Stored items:

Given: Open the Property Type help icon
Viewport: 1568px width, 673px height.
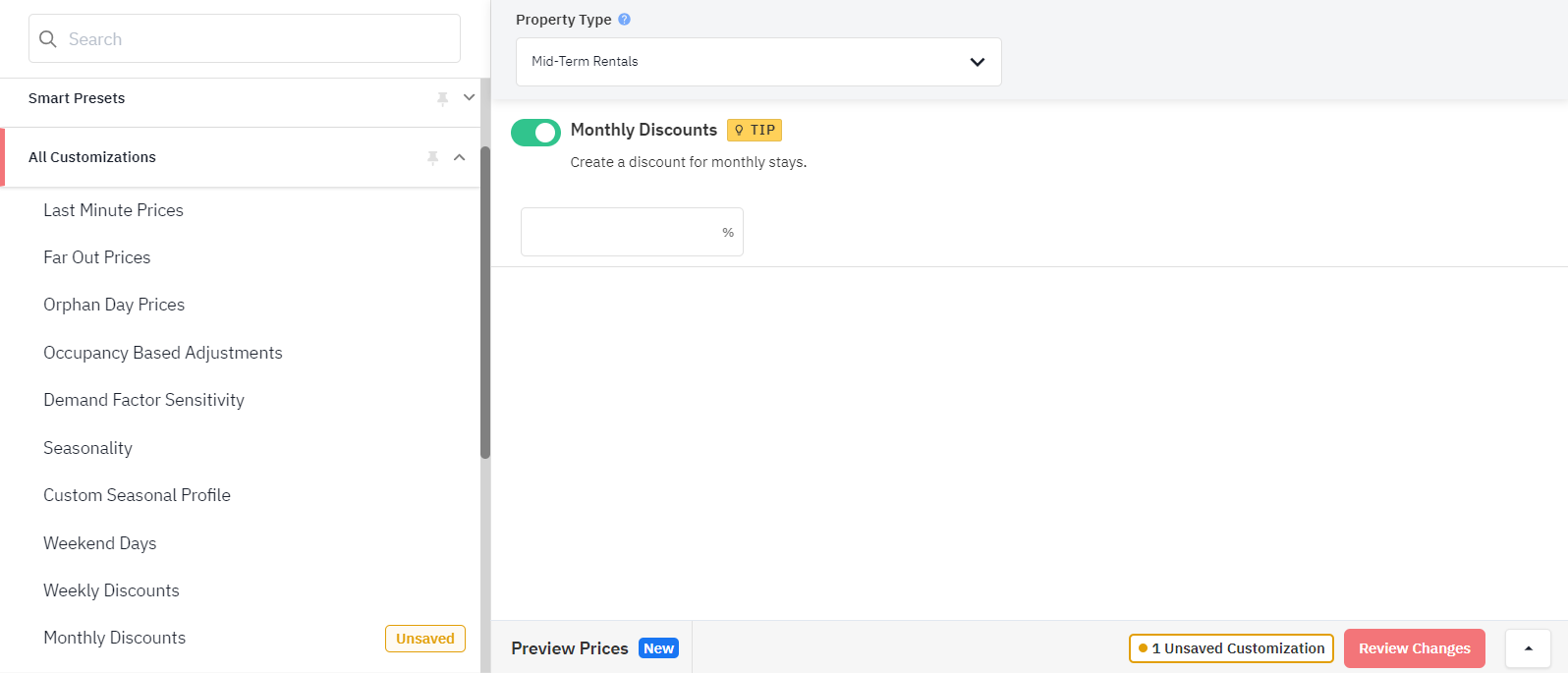Looking at the screenshot, I should (624, 19).
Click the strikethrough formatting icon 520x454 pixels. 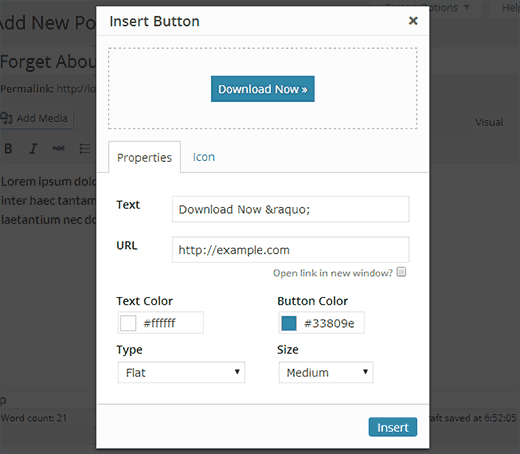pyautogui.click(x=58, y=148)
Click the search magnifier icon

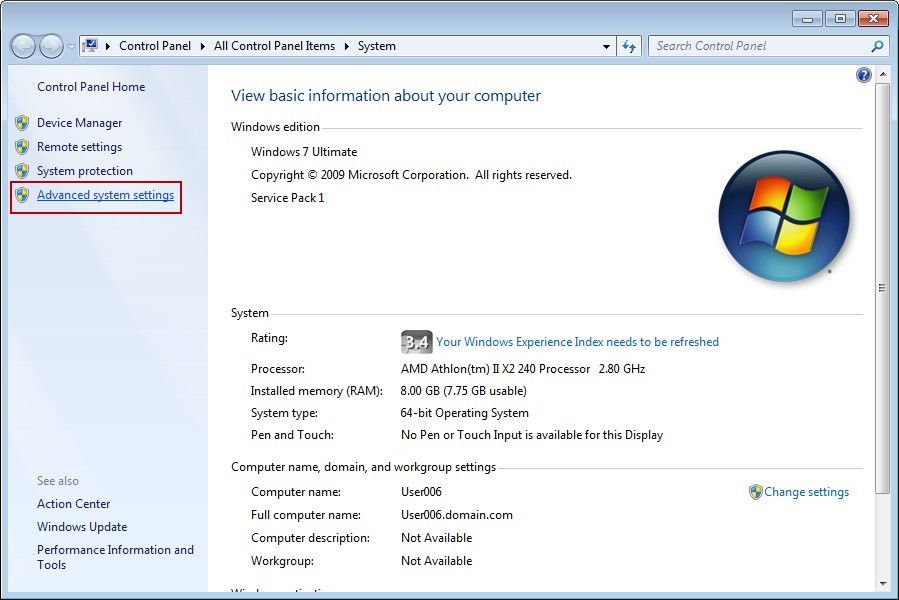(x=877, y=46)
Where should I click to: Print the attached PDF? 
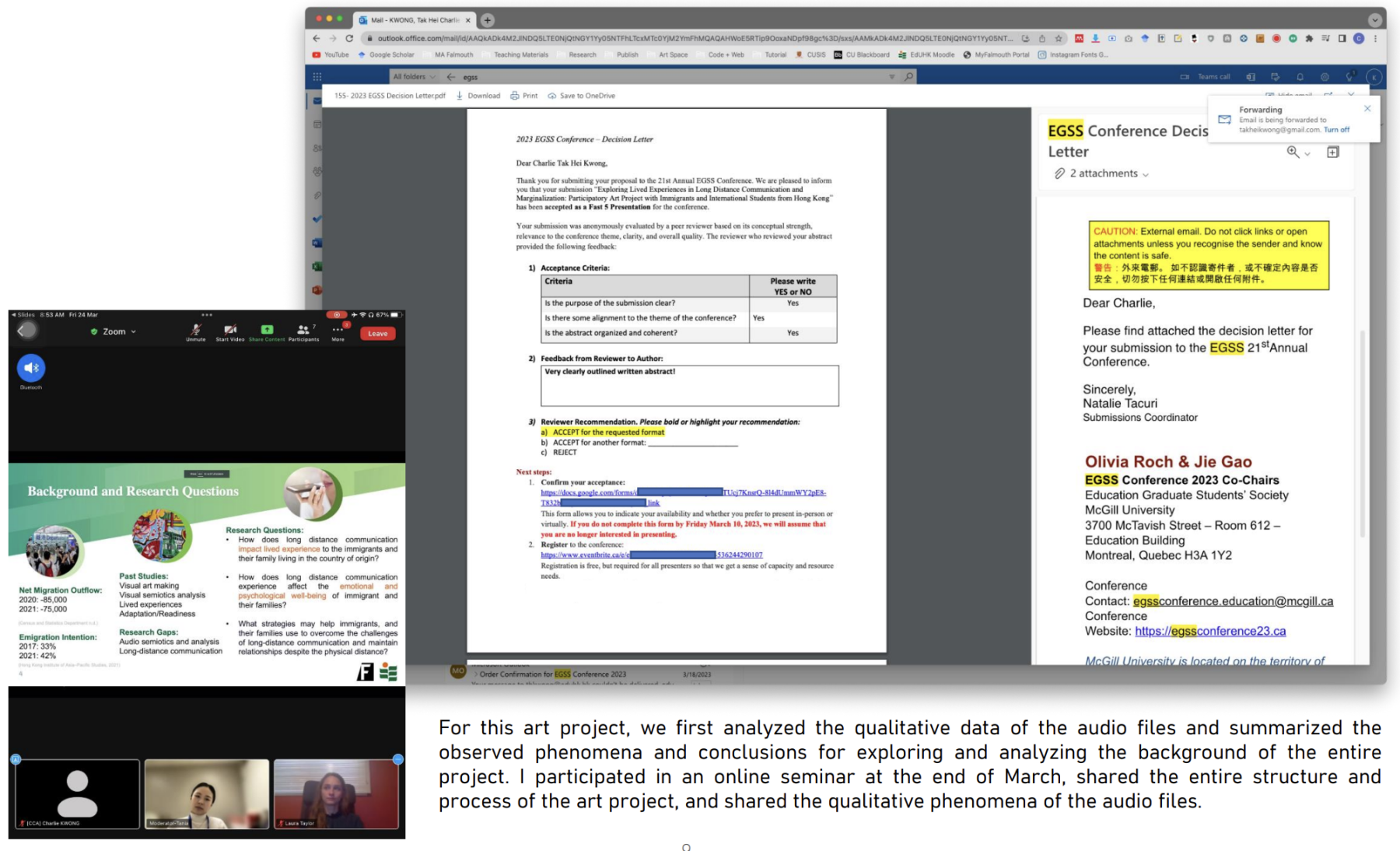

Aim of the exercise: Restate, word for word, each line from the line containing "Click the search magnifier icon" through the end of the entries above; the pictures are not part of the copy.

Completed exercise:
Click the search magnifier icon

(x=877, y=46)
Where should I click to: Print the attached PDF? 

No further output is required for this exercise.